== Work to do ==
Count the lines in the records below that contain the word "pixels", and reply with that number alone.

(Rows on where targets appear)
····················

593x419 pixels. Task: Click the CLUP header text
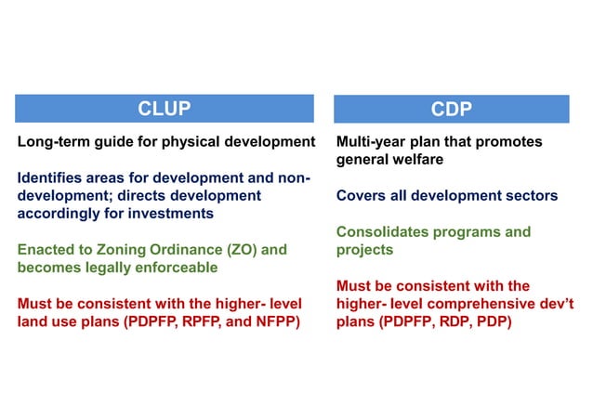pyautogui.click(x=165, y=109)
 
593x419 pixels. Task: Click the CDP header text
pyautogui.click(x=452, y=109)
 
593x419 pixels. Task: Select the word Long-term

····················

== Answer to this problem ==
3